Nino D’Angelo, anni ’80 (e non solo)

PADOVA. «Per anni ho camminato con quest’anima col caschetto dentro, me lo sono portato appresso». Si racconta così, Nino D’Angelo alla vigilia della tappa padovana del suo nuovo tour, “Concerto anni ’80... e non solo”. Parlare della carriera del popolare artista napoletano significa anche un po’ riflettere sulle pettinature. Quando lo chiamavano “caschetto d’oro” la sua fulgente popolarità riuscì probabilmente a offuscare quella di Caterina Caselli, altra chioma dorata della musica leggera italiana. Per Nino D’Angelo, “o’ scugnizzo”, dopo il successo degli sceneggiati, ambientati a Napoli, dei dischi pop, dei film, all’inizio degli anni ’90 quei capelli si sono scuriti, accorciati. La pettinatura è cambiata, i temi affrontati dalle sue canzoni anche: più socialità, meno amore. Oggi i suoi capelli sono di nuovo chiari, ma canuti. «Negli ultimi vent’anni» racconta Nino D'angelo «ho sempre portato in giro una sorta di pot-pourri, questa volta sarà uno spettacolo intero dedicato agli anni ’80, che è stato il periodo in cui è cambiata la mia vita, ho avuto successo. Ero diventato un personaggio nazionalpopolare con quei filmetti e la televisione. Poi man mano uno cresce e fa altre cose». Arriva anche il momento di guardarsi indietro: «Come tutti i cantanti che hanno una storia grande» continua «se Celentano deve fare per forza “Il ragazzo della via gluck”, Morandi “Fatti ma mandare dalla mamma”, io canterò sempre “Nu jeans e na maglietta”».
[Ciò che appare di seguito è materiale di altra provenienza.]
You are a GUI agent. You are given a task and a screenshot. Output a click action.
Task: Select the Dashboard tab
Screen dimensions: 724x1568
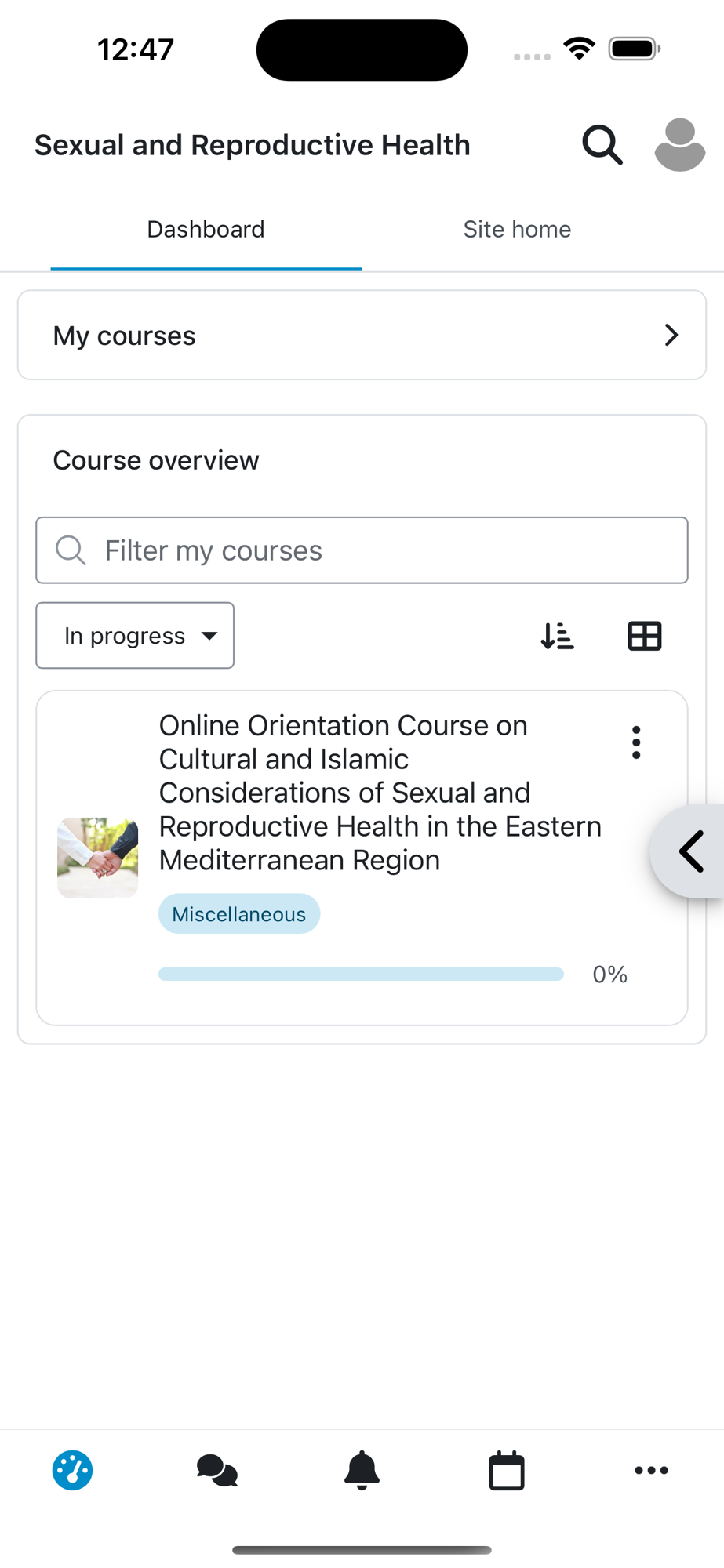point(206,230)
Ma quella di sabato al Geox non chiamiamola semplicemente operazione revival: «Oggi ai miei concerti ritrovo i figli di quelli che venivano negli anni ’'80. Oltre il 90% del pubblico che finora ha incontrato in tour non supera i 30 anni. È divertente proporre a loro quei vecchi brani che non cantavo. È stato fatto anche un enorme lavoro di recupero dei suoni originali». Ma tra i giovani di allora e quelli di oggi qualcosa è cambiato: «Negli anni ’80 il valore dell’amore era molto forte, eravamo tutti sognatori: la ragazza, il lavoro e la famiglia. I sentimenti su cui reggevano le mie canzoni oggi sono un po’ calati, il primo problema dei giovani è trovare un lavoro, la nostra generazione da questo punto di vista ha un po’ fallito». I tempi cambiano e anche gli argomenti: «Oggi, come cantautore affronto altri temi, il sud, le sue problematiche, faccio un pezzo sul boss, ne dedico uno a Scampia. Penso che i suoni siano il veicolo migliore per arrivare dappertutto. Non è tanto il dialetto, il linguaggio con cui mi esprimo, ma soprattutto il suono della parola. L’internazionalità della canzone napoletana non ce l’ha nessuno, tutti i più grandi tenori del mondo hanno nel loro reperto canzoni napoletane».
Il recente lutto di Pino Daniele è stato un duro colpo per il mondo partenopeo: «È come se fosse caduto un monumento, ti svegli la mattina e ti manca l’aria» commenta Nino D'Angelo «la sua mancanza a livello artistico e umano è enorme. Eravamo amici. Malgrado tutto Napoli ha il dovere di crescere».
La storia di Nino D’Angelo, la sua crescita artistica, parte dalle periferie («non sono solo quelle raccontate dai media, ci sono i problemi, c’ èlo spaccio, la camorra, ma ci sono anche tante brave persone che rimangono invisibili»), dove oggi va soprattutto la musica rap. Soppianterà la tradizione? Non c’è pericolo: «Non finirà mai, la tradizione, è un patrimonio. Napoli sarà sempre raccontata come la città delle canzoni, saremo sempre cantati». Sabato 18 aprile, ore 21.30, Gran Teatro Geox a Padova, biglietti da 18 a 39 euro pdp, info: 049.8644888.